Une décision gouvernementale qui menace l’équilibre de la filière avicole burkinabè
Le secteur de l’élevage de poules pondeuses au Burkina Faso traverse une période critique. Depuis l’adoption d’un plafonnement des tarifs de l’œuf, les acteurs de la filière alertent sur les conséquences désastreuses de cette mesure. Annoncée comme une solution pour alléger le budget des ménages, cette initiative gouvernementale s’avère en réalité un frein à l’initiative privée et un risque pour l’emploi local.
Des coûts de production en hausse, des prix bloqués : une équation intenable
Comment justifier un gel des prix de vente alors que les dépenses d’approvisionnement explosent ? La production d’œufs dépend en grande partie des céréales et protéines animales, dont les coûts ont atteint des sommets ces derniers mois. Maïs, tourteaux de soja, compléments minéraux : chaque intrant voit son prix grimper sous l’effet de l’inflation, des difficultés logistiques et des tensions sur les marchés internationaux.
En fixant le prix de l’œuf à 100 F CFA pour le consommateur, l’État impose une contrainte artificielle aux producteurs. Résultat ? Une marge bénéficiaire réduite à néant, voire des pertes financières pour les éleveurs. Une telle politique revient à leur demander de produire à perte, ce qui est économiquement insoutenable.
La liberté d’entreprendre sacrifiée sur l’autel de la régulation
Un principe fondamental anime toute économie dynamique : la liberté tarifaire. Chaque entrepreneur doit pouvoir ajuster ses prix en fonction de ses coûts, de la demande et de la concurrence. En s’immisçant dans la fixation des tarifs, l’État détruit ce socle et envoie un signal alarmant aux investisseurs.
Pourquoi un éleveur prendrait-il le risque d’investir des millions dans des infrastructures, de contracter des prêts ou de recruter une main-d’œuvre locale, si ses revenus sont systématiquement brimés par des décrets ? Cette mesure décourage l’innovation et asphyxie la croissance du secteur avicole, pourtant stratégique pour la souveraineté alimentaire du pays.

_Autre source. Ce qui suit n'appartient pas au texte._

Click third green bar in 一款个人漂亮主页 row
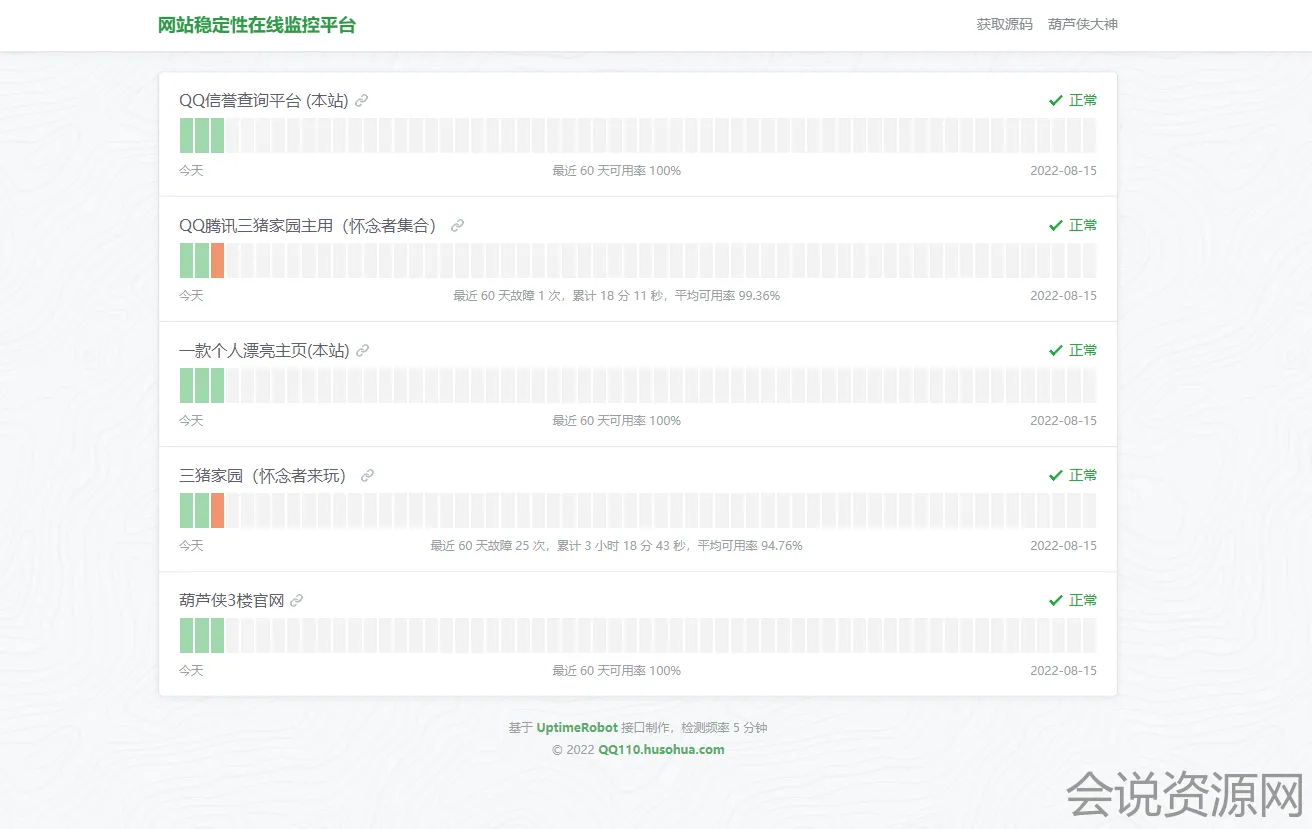 click(217, 385)
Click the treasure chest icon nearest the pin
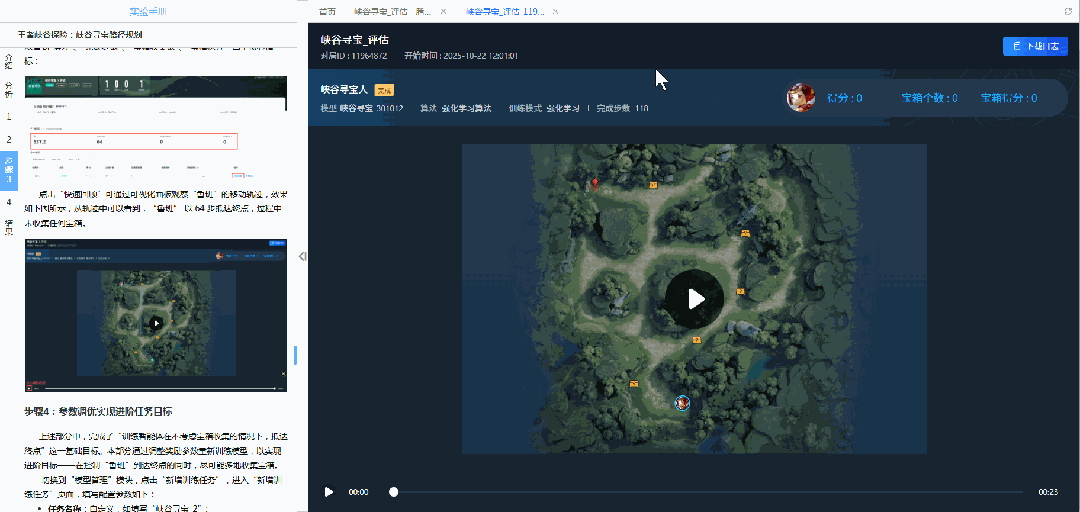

Pénurie et marché noir : les conséquences inévitables d’un contrôle mal pensé
L’histoire économique le prouve : le blocage des prix mène souvent à des résultats contre-productifs. Trois scénarios redoutés se dessinent à brève échéance :
- La disparition des petits producteurs : Moins armés face aux chocs économiques, les aviculteurs familiaux seront les premiers à mettre la clé sous la porte, entraînant la perte de milliers d’emplois.
- La réduction des cheptels : Pour limiter les pertes, les éleveurs diminueront la taille de leurs troupeaux, réduisant mécaniquement l’offre disponible.
- L’émergence d’un marché parallèle : La rareté des œufs dans les circuits officiels poussera les consommateurs à se tourner vers des revendeurs informels, où les prix dépasseront largement le plafond imposé. Ironiquement, le consommateur final paiera plus cher tout en subissant des ruptures de stock.
Vers une régulation équilibrée : protéger sans étouffer
Protéger le pouvoir d’achat est une priorité, mais elle ne doit pas se faire au détriment des producteurs. Plutôt que de plafonner les prix de l’œuf, l’État gagnerait à agir en amont, là où se jouent les vrais leviers de compétitivité :
- Subventionner la production des intrants : Rendre les céréales et protéines animales plus accessibles en réduisant les taxes ou en octroyant des aides directes.
- Faciliter l’accès au crédit : Proposer des prêts à taux zéro ou des garanties bancaires pour moderniser les exploitations.
- Assouplir la fiscalité : Exonérer les équipements avicoles ou alléger les charges sociales pour renforcer la résilience des éleveurs.
Une politique publique intelligente doit accompagner les acteurs économiques plutôt que les étouffer. En maintenant ce plafonnement, le gouvernement met en péril une filière essentielle et envoie un message inquietant aux entrepreneurs : la liberté d’entreprendre n’est qu’une illusion au Burkina Faso.